Review- ‘Anomalisa’ Profound, Dark, Brilliant

Anomalisa is an animated film that transcends all other animated features before it. The film is a strange and dreamlike experience, but when the it does make it’s point it does so with profound, dark brilliance. It’s a stop-motion animation, written by Eternal Sunshine Of The Spotless Mind scribe Charlie Kauffman and co-directed by Kaufman and Duke Johnson, in which the puppet characters act very human. David Thewlis voices the central character, a marketing guru from Los Angeles spending the night in Cincinnati to deliver a motivational speech. The title of the film seems to reference anomie – his lack of feeling comfortable in any group.

The direct meaning of the word Anomalisa becomes clearer as the film progresses and goes from being a comedy of awkwardness to an exploration into some deeper content. Without describing too much, what is evident is just how original this story concept truly is. In a nutshell, the movie is an elongated story about a love affair. Thewlis’ Micheal Stone is clearly unhappy with his work, his marriage, even his son. Nothing satisfies him, and he seems disconnected from the world and himself. His plane touches down in Cincinnati. He settles into the hotel and orders room service while pacing around. He impulsively invites an old flame out for a drink (hoping to get lucky), but he’s oblivious that he hurt her so terribly that she can’t stand to be in the same room as him.

Then he becomes smitten with a guest at the conference, a woman who wears her hair a special way to hide her scar. Her name is Lisa (voiced by Jennifer Jason Leigh). Michael thinks that it’s love at first sight. He seems to think that Lisa is his chance at redemption, someone who will pull him out this malaise that he would refer to as his own life. At this point we already know that this could never be the case because Michael is a terrible judge of his own needs. His judgement is so bad that we go from rooting for Michael at one point to wondering if he needs to some sort of mental health professional.

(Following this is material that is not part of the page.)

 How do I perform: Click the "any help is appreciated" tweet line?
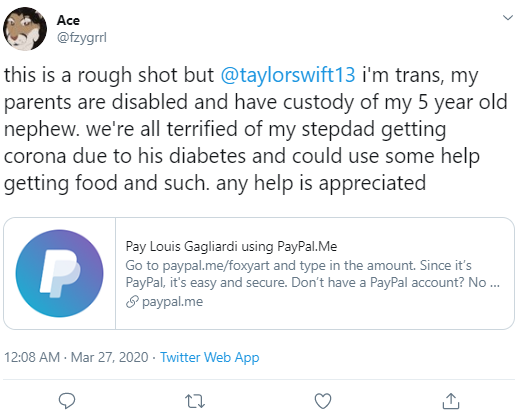321,183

Kaufman, who’s been known take characters in way too many directions at once, has never before managed to structure and contain the products that come from his very fertile imagination. Kaufman is asking the question, What makes people fall for each other and how do they eventually lose interest?

Puppet characters are typically meant to amuse and bring the audience joy. The characters in Anomalisa are struggling. Their struggle makes you think about their loneliness,despair, and alienation, topics no one would want to see in a film if Kauffman didn’t write such compassionate characters with dry senses of humor. Kaufman and Johnson shoot the characters in a very careful way, not cutting much, just letting them sit there. That decision proved to be vital, just letting those characters work at their pace, allowing a sense of realism to develop and break through the animation.

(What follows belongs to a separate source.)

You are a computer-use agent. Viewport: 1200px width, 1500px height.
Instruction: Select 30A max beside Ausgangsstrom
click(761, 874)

Not many people are willing to flock to a theater near them and sit for ninety minutes to watch a puppet movie and be reminded of all the bad memories that may have occurred in their lives. The crazy thing about Anomalisa is that the audience quickly forgets they are watching puppets and are able to see these characters as the people they portray. We sit there and start wondering if we are anything like Micheal Stone, and start to contemplate our own issues and repetitive behaviors. Perhaps that speaks to the brilliance of Charlie Kaufman.



Dewey Singleton - Film Critic
Dewey Singleton - Film Critic
I'm a member of the Broadcast Film Critics Association and have been doing reviews for many years. My views on film are often heard in markets such as Atlanta, Houston, and satellite radio. My wife often tolerates my obsession for all things film related and two sons are at an age now where 'Trolls' is way cooler than dad. Follow me on twitter @mrsingleton.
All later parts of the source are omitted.